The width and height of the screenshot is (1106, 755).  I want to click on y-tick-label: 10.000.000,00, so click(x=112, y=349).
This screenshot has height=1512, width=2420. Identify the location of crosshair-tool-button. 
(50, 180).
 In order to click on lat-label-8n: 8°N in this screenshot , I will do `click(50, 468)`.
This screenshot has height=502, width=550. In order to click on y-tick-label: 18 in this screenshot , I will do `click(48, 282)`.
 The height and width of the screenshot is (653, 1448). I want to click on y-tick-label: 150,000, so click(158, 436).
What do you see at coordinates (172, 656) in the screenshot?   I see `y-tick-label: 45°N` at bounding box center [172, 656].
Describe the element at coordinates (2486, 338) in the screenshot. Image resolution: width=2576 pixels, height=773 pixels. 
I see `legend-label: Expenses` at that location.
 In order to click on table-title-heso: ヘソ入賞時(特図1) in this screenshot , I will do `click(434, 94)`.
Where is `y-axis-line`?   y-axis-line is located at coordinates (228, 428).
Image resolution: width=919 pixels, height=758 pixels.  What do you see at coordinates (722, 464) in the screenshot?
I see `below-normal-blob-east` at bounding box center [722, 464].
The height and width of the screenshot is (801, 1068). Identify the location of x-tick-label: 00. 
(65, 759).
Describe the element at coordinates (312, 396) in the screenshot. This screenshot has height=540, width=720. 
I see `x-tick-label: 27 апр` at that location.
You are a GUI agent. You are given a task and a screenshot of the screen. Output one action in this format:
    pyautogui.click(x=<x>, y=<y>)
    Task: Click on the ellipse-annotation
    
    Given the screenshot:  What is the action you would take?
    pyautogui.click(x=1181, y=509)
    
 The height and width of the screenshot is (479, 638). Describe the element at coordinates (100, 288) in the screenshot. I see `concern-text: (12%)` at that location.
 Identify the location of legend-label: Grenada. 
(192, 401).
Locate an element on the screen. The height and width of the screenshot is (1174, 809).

------------------------------

**AIM OF THE EXERCISE:** Please convert the entries from the line containing "Describe the element at coordinates (2486, 338)" through the end of the entries into a JSON list of strings, one string per line, omitting blank lines.

**RESPONSE AREA:**
[
  "Describe the element at coordinates (2486, 338) in the screenshot. Image resolution: width=2576 pixels, height=773 pixels. ",
  "I see `legend-label: Expenses` at that location.",
  " In order to click on table-title-heso: ヘソ入賞時(特図1) in this screenshot , I will do `click(434, 94)`.",
  "Where is `y-axis-line`?   y-axis-line is located at coordinates (228, 428).",
  "Image resolution: width=919 pixels, height=758 pixels.  What do you see at coordinates (722, 464) in the screenshot?",
  "I see `below-normal-blob-east` at bounding box center [722, 464].",
  "The height and width of the screenshot is (801, 1068). Identify the location of x-tick-label: 00. ",
  "(65, 759).",
  "Describe the element at coordinates (312, 396) in the screenshot. This screenshot has height=540, width=720. ",
  "I see `x-tick-label: 27 апр` at that location.",
  "You are a GUI agent. You are given a task and a screenshot of the screen. Output one action in this format:",
  "    pyautogui.click(x=<x>, y=<y>)",
  "    Task: Click on the ellipse-annotation",
  "    Given the screenshot:  What is the action you would take?",
  "    pyautogui.click(x=1181, y=509)",
  " The height and width of the screenshot is (479, 638). Describe the element at coordinates (100, 288) in the screenshot. I see `concern-text: (12%)` at that location.",
  " Identify the location of legend-label: Grenada. ",
  "(192, 401).",
  "Locate an element on the screen. The height and width of the screenshot is (1174, 809)."
]